= Samuel J. McNaughton =

Samuel Joseph McNaughton (August 10, 1939 – January 18, 2024) was an American ecologist and professor at Syracuse University. He received his Ph.D. at University of Texas-Austin in 1964, and was tenured to Syracuse University in 1966.

== Research ==
Sam McNaughton is mainly known for his studies of plant–herbivore interactions and consequences of herbivory to ecosystems. His focus was on ecosystem metabolism. His team's research concentrates on these processes and, particularly, the coupling between trophic levels in ecosystems.

He was mainly interested in ecosystems where large mammals are significant members of the food web, and how those mammals interact with energy flow and nutrient cycling. The focus of his team's field studies was Serengeti National Park, Tanzania, east Africa. It is a grazing ecosystem with Earth's largest concentration of such mammals. Previous locations of research fields have included Yellowstone National Park in the USA, the Galapagos Islands, and southern Kenya. He has spent more than thirty years of exploring the interactions between vegetation and communities of wild grazers in the grasslands of Serengeti National Park. He has also studied differentiation and geographical distributions of ecotypes in Typha.

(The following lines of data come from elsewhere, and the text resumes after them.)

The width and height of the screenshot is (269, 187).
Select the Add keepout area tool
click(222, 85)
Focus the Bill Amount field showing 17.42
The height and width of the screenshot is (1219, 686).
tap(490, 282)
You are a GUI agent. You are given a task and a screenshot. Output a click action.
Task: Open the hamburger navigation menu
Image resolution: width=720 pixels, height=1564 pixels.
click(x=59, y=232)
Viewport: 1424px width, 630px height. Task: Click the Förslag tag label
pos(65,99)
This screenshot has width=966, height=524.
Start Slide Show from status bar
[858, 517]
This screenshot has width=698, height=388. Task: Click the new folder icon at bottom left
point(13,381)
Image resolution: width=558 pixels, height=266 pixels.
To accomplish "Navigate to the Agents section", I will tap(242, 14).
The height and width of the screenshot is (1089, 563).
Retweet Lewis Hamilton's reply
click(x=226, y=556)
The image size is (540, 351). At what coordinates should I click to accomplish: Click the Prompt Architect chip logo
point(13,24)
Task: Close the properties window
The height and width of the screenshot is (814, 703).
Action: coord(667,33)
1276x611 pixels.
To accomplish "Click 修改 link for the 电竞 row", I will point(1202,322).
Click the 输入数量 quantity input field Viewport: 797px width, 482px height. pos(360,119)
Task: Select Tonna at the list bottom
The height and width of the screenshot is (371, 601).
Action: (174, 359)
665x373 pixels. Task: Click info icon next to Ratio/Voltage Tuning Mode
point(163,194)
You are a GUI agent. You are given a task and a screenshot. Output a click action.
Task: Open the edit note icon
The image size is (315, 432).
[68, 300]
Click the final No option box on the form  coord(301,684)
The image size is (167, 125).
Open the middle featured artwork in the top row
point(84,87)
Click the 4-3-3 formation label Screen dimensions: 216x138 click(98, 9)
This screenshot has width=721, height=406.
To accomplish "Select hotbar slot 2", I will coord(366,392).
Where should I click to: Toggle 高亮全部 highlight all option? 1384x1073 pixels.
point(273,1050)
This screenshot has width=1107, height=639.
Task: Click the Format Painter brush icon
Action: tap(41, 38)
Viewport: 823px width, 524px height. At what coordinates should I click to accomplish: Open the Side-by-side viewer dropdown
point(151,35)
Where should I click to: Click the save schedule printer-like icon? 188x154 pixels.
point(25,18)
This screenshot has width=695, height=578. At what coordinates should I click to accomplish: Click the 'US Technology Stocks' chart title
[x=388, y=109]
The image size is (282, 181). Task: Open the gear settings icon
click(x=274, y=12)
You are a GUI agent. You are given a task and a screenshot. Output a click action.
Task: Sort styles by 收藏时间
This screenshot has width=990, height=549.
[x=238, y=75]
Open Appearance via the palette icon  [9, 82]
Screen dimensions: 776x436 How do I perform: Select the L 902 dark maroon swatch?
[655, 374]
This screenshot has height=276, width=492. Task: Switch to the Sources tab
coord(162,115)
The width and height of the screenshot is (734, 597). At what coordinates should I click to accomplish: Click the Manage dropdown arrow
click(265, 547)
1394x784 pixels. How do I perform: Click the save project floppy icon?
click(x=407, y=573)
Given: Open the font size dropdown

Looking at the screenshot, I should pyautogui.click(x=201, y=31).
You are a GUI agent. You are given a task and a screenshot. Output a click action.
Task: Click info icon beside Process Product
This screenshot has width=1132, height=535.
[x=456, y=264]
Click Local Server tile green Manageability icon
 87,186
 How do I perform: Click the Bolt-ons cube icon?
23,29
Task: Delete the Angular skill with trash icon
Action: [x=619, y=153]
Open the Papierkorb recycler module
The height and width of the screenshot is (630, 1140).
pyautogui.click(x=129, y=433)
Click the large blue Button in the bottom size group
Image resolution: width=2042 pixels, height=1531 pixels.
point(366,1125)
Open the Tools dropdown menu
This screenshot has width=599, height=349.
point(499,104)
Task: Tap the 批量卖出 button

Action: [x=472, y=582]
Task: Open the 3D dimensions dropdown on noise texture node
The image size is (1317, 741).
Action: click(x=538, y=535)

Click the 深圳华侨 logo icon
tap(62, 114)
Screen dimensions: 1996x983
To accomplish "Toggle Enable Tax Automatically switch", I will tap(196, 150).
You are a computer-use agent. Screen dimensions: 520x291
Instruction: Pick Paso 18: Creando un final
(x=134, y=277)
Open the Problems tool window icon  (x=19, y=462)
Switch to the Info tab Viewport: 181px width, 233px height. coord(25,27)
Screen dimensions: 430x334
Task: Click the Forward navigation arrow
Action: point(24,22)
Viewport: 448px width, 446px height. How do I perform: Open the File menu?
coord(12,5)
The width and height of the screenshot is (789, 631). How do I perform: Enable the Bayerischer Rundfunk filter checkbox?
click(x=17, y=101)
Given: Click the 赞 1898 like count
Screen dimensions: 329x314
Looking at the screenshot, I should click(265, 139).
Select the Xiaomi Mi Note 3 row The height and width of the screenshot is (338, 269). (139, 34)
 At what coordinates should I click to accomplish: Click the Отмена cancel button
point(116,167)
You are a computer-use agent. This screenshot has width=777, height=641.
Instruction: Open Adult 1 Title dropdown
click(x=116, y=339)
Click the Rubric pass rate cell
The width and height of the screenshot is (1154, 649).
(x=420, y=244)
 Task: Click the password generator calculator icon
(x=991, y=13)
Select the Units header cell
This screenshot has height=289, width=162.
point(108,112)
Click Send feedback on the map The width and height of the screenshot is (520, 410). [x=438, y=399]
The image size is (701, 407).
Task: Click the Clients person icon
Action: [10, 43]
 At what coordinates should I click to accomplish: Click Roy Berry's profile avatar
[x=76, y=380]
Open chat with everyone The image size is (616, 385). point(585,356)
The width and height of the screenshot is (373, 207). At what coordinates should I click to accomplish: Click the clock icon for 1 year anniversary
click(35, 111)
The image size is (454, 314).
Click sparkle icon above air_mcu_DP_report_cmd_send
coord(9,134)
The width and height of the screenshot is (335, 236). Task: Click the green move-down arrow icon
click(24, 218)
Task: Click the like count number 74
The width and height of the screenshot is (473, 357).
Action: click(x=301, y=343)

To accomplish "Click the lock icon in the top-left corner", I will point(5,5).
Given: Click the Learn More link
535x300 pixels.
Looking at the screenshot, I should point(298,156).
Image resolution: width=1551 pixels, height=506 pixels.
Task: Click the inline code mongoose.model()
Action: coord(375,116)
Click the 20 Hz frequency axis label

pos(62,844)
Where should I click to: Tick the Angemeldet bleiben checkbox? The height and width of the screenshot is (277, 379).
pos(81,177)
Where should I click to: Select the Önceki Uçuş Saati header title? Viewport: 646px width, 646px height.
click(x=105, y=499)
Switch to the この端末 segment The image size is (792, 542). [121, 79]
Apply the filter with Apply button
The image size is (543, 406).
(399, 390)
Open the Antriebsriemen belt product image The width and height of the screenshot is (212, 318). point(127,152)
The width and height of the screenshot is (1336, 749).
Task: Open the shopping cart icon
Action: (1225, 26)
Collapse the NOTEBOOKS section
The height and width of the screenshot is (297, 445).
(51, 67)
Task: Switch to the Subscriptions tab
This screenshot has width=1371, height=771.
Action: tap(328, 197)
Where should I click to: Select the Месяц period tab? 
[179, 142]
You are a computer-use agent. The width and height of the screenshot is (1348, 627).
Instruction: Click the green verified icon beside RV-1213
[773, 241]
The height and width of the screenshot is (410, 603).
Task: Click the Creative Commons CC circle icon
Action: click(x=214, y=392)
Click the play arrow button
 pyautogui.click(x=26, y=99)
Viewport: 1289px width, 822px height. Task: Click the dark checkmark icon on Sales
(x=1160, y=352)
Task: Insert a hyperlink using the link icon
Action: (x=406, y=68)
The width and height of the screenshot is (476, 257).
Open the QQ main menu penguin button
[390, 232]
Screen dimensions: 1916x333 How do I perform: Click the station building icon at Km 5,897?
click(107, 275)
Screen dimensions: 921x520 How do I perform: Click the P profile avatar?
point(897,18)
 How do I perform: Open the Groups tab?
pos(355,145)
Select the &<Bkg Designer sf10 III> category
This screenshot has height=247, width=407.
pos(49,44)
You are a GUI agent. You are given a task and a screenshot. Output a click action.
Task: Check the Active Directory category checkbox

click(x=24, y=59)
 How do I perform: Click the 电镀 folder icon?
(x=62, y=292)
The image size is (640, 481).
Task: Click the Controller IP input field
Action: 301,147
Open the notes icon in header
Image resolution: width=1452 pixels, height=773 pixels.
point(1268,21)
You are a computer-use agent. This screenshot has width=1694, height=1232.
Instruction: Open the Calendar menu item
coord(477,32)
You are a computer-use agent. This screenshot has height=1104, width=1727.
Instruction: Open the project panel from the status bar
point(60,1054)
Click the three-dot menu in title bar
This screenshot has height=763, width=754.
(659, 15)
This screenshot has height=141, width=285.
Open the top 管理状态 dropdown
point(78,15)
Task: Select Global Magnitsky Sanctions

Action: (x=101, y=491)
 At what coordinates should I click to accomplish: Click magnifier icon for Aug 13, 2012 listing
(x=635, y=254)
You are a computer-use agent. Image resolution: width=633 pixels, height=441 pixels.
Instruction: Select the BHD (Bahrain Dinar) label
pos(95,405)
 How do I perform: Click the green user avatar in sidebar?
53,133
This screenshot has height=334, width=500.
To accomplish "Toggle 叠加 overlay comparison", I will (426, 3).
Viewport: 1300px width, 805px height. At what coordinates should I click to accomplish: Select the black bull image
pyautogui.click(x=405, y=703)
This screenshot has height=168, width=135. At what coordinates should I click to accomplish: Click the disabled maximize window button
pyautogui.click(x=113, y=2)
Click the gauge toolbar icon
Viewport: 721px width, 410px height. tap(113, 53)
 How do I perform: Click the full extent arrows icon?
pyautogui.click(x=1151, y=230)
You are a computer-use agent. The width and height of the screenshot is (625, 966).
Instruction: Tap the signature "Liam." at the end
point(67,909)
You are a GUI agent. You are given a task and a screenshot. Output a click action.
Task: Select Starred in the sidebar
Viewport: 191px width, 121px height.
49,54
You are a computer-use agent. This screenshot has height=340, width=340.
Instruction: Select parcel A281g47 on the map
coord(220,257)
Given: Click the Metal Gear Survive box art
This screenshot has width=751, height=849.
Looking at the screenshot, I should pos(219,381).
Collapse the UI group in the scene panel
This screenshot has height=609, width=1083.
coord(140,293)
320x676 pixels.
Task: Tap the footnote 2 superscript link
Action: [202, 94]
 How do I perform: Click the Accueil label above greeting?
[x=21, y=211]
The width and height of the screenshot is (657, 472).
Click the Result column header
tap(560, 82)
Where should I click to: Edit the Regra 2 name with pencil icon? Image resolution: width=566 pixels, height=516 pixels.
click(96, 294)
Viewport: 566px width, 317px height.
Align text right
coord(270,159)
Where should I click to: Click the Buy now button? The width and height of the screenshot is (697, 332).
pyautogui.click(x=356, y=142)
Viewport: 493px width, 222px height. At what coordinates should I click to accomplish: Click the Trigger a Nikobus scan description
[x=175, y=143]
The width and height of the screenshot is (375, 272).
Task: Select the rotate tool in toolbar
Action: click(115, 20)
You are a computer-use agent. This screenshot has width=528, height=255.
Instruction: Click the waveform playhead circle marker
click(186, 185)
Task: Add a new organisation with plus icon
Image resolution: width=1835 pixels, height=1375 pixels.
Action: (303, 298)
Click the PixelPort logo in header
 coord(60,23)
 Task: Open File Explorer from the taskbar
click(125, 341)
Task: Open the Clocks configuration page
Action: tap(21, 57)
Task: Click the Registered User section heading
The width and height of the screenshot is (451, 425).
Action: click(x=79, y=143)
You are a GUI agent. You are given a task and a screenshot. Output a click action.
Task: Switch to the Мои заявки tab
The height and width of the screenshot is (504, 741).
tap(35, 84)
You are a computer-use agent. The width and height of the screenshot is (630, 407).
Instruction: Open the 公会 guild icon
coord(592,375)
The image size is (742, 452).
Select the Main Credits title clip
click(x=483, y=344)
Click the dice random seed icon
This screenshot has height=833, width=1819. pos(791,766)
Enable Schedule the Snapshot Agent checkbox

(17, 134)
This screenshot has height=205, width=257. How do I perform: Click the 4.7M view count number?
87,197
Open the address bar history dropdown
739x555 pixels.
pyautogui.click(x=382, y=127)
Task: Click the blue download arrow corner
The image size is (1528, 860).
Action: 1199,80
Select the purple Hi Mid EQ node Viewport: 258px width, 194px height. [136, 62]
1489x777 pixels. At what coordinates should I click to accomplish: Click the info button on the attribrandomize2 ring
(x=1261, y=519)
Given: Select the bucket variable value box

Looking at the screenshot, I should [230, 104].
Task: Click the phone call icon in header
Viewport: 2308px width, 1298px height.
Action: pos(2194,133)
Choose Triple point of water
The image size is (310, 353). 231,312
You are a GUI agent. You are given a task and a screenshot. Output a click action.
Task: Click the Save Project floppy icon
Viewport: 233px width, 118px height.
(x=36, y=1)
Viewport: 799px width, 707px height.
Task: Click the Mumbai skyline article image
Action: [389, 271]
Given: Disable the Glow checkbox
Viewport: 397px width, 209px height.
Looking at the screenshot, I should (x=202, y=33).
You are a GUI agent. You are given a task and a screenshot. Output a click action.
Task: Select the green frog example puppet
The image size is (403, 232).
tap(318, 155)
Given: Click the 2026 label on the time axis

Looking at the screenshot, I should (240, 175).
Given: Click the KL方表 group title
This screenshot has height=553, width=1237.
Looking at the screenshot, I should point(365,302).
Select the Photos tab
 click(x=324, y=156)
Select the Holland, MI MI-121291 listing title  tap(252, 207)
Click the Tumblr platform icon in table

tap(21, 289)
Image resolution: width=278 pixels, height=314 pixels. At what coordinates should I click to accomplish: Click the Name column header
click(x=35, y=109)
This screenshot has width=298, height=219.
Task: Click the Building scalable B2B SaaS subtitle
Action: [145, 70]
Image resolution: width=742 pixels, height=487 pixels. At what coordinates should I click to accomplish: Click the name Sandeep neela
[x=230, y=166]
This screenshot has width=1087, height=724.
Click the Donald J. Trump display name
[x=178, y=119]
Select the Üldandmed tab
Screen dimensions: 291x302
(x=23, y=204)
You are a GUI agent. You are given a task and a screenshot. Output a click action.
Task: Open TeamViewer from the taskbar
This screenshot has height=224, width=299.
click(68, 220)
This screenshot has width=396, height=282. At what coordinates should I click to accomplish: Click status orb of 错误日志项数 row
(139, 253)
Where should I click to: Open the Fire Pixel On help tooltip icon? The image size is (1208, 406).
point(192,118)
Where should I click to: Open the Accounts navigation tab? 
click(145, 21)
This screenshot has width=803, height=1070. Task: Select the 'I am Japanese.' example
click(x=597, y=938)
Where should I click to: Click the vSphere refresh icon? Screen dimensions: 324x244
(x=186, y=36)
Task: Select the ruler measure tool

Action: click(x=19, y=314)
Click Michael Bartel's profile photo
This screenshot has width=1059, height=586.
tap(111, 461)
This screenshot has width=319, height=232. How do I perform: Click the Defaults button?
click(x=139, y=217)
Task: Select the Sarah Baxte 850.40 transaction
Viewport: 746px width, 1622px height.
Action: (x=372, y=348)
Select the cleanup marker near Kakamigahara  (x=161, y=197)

His team's research has documented the patchy distribution of essential minerals and the importance of "critical" habitats where limiting minerals are in sufficient quantity in soils and plants to meet the nutritional needs of growing young animals and pregnant or lactating females. He documented the response of vegetation, microbes, and animals to supplemental nitrogen, and how the cycles of different minerals interact.

He was given the Eminent Ecologist Award for 2004 by Ecological Society of America and in 2012 was one of their inaugural Fellows.

McNaughton died on January 18, 2024, at the age of 84.

Married – Margaret McNaughton

2 Children

Schooling:-
	Ph.D., University of Texas-Austin, 1964

Postdoctoral Work
	Stanford University, 1965-1966

Work Background:

(1992–2024) Syracuse University, William Rand Kenan Jr. Professor of Science

(1966-1992) Syracuse University, Assistant and Associate Professor

(1964-1965) Portland State College, Assistant Professor

== Important Papers ==

Four Older Papers Each Cited Over 100 Times:

McNaughton, S. J. 1979. Grazing as an optimization process: grass-ungulate relationships in the Serengeti. Am. Nat. 113: 691-703.

McNaughton, S. J. 1976. Serengeti migratory wildebeest: facilitation of energy flow by grazing. Science191:92-94.

McNaughton, S. J., and L. L. Wolf. 1970. Dominance and the niche in ecological systems. Science 167: 131-139.

McNaughton, S. J. 1966. Ecotype function in the Typha community-type. Ecol. Monogr. 36: 297-325.